Dans les douars, à l’instar de la région de Ouarzazat, le tournage d’un film est toujours accueilli dans la fête et l’emploi même saisonnier qu’il offre est toujours accompagné de mutations positives qui s’opèrent au sein de ces localités perdues, car, loin d’être vécu comme une invasion culturelle, c’est l’ouverture au monde qui est mise en avant. Ici, c’est le retour des Italiens dont il s’agit. C’est d’abord un film sur le cinéma et le « rôle » accordé au réalisateur italien Pasolini connu pour ses engagements politiques en faveur des pauvres, mais aussi des marginaux, qui n’a rien de politique (ou presque).

« Pasolini a tourné œudipe Roi au Maroc et un des interprètes du film a réellement connu ce réalisateur qu’il a côtoyé pendant quelques mois », rappelle Daoud Oulad Syad pour donner du crédit à son personnage principal, Thami (Mohamed Majd), un marginal, presque un prophète annonçant le retour de son idole et qui se base sur ce type d’expérience pour mener tout un travail de formation d’acteur au profit de ses concitoyens à qui il promet du travail avec le retour de « son ami », mort il y a plus de 30 ans. Le travail est tel que quand les producteurs décident d’arrêter le tournage, c’est tout un mouvement de protestation qui se crée. Dans un casting de figurants, un joueur de goumbri chante indifféremment Pasolini, le communisme, le socialisme et le capitalisme.

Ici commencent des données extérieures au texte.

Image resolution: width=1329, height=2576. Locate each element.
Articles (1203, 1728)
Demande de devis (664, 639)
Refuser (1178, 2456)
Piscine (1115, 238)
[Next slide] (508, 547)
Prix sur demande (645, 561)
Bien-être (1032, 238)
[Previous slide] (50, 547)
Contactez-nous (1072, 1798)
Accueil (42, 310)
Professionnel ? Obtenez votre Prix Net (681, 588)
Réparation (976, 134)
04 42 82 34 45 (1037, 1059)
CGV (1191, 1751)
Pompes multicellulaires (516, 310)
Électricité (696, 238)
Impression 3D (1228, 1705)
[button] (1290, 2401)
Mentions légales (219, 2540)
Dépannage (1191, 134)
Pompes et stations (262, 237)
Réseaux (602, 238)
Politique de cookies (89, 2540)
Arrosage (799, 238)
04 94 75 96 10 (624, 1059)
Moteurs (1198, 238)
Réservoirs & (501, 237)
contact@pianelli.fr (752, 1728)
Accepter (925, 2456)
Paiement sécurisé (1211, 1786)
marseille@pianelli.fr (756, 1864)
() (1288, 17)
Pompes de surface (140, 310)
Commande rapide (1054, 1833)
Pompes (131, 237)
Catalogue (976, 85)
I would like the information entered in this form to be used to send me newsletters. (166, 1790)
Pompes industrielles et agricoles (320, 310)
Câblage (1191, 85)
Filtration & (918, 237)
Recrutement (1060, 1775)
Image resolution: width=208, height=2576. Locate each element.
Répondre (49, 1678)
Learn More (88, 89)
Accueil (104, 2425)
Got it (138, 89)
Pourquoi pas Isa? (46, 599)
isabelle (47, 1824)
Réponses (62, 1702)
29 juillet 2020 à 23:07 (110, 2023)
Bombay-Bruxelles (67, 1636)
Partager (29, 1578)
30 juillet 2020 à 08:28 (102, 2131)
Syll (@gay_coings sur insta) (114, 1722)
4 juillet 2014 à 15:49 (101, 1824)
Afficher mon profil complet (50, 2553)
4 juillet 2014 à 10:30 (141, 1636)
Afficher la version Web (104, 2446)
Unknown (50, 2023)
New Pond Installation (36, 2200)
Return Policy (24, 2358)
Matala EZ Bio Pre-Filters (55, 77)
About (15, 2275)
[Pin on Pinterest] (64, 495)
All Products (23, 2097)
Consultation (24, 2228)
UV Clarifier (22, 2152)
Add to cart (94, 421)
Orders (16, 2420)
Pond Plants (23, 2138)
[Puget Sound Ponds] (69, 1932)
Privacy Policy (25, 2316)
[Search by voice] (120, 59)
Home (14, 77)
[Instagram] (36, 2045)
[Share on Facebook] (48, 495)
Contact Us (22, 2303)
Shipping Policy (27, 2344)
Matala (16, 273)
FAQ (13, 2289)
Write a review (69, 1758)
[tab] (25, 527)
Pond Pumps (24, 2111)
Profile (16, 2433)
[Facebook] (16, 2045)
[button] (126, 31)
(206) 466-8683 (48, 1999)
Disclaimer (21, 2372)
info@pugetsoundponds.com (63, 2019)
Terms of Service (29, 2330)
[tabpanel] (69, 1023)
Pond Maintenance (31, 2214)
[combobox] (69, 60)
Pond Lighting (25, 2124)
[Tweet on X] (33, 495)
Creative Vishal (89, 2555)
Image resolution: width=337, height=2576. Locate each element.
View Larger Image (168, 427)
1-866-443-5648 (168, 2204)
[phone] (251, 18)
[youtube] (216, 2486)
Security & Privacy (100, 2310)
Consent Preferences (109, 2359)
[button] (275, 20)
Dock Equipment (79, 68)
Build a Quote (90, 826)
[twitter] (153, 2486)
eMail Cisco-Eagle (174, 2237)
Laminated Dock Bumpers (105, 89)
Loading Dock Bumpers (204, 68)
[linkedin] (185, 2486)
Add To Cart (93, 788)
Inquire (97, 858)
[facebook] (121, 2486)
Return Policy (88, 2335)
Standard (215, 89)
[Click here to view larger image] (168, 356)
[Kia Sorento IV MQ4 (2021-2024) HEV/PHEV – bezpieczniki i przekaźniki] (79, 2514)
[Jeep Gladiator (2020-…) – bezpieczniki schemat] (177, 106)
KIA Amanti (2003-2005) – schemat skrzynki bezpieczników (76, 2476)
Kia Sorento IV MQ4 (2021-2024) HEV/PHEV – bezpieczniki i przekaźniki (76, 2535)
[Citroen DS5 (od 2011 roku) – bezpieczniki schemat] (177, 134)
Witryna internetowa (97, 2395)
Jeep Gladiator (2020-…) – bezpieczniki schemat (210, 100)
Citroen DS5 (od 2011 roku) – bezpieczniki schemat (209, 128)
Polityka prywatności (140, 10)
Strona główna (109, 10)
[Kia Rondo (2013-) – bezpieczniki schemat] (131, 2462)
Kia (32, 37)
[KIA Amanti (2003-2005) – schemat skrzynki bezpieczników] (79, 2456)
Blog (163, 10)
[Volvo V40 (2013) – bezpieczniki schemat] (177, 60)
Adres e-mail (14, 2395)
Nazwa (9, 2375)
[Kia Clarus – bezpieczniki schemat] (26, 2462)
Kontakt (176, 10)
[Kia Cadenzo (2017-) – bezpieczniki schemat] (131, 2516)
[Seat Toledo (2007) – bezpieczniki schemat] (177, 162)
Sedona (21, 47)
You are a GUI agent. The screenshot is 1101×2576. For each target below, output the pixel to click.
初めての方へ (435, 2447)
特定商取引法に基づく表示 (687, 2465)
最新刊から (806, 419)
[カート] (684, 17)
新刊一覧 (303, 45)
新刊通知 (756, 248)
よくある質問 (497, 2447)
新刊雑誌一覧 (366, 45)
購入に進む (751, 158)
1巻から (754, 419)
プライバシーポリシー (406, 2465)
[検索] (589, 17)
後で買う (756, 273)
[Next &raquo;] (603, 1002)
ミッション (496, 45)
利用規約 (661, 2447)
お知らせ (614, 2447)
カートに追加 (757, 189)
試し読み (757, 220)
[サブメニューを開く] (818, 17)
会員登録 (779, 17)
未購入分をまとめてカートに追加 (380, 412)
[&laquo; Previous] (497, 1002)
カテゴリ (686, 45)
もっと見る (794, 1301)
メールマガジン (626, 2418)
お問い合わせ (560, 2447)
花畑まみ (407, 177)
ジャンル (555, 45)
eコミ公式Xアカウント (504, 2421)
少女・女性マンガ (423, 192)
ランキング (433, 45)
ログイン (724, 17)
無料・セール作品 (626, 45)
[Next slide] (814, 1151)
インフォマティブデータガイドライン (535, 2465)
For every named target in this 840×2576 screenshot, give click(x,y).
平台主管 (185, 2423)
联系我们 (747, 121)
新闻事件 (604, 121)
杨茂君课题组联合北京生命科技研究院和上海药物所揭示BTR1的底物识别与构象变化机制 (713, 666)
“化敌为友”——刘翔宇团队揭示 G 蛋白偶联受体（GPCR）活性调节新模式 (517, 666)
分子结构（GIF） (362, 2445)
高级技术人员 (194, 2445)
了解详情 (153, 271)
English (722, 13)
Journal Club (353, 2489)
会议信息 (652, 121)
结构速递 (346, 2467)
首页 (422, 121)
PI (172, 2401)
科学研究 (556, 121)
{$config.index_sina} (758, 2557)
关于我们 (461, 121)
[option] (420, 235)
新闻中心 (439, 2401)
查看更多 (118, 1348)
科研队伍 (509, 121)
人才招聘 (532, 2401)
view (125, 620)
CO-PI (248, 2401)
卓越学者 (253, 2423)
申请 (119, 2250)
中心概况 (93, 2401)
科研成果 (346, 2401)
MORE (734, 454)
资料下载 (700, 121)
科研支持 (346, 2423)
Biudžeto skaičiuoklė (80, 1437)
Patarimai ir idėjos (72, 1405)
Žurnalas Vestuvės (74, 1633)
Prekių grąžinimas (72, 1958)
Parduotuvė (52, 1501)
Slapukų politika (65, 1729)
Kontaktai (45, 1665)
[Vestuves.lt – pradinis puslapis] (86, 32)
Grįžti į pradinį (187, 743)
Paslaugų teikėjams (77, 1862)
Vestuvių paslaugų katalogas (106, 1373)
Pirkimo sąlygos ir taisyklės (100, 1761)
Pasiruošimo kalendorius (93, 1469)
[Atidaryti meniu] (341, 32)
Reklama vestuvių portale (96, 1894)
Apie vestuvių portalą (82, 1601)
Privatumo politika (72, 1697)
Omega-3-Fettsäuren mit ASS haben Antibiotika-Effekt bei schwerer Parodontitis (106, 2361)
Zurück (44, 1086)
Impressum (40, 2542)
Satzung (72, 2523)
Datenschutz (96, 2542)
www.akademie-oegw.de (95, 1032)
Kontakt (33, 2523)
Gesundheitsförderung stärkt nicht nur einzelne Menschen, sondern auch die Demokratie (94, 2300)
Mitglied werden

Cette séquence reprise dans un bar rappelle de manière forte Jaques Dutronc qui chant Je suis pour le communisme, je suis pour le capitalisme. Mais la comparaison s’arrête là, car, ici, il n’y a nulle trace d’« opportunisme » et les personnages qui cherchent juste un travail pour vivre sont montrés dans toute la splendeur de leur authenticité, c’est-à-dire désintéressés. « L’idéologie, c’est pour les intellectuels, les gens lettrés ; mais ces pauvres gens ne cherchent qu’à gagner leur vie », explique le réalisateur qui a aimé, par ailleurs, le fait que le public ait pu réagir à l’humour qui a caractérisé certains passages de son film, lequel, sur un autre niveau, traite évidemment de la société marocaine avec parfois beaucoup d’autodérision, l’hypocrisie sociale, la censure, la corruption, etc. Diplômé en physique mathématique, Daoud Oulad Syad est venu au cinéma par le hasard d’une rencontre parisienne. Mais c’est la photo, un métier qu’il a exercé pour la presse, qui lui a ouvert la porte. On est déjà loin du « théorème » de Pasolini ; mais c’est surtout de la fin d’une conception du cinéma, celle qui a prévalu à l’époque de l’atypique réalisateur italien, que l’artiste marocain a voulu nous parler.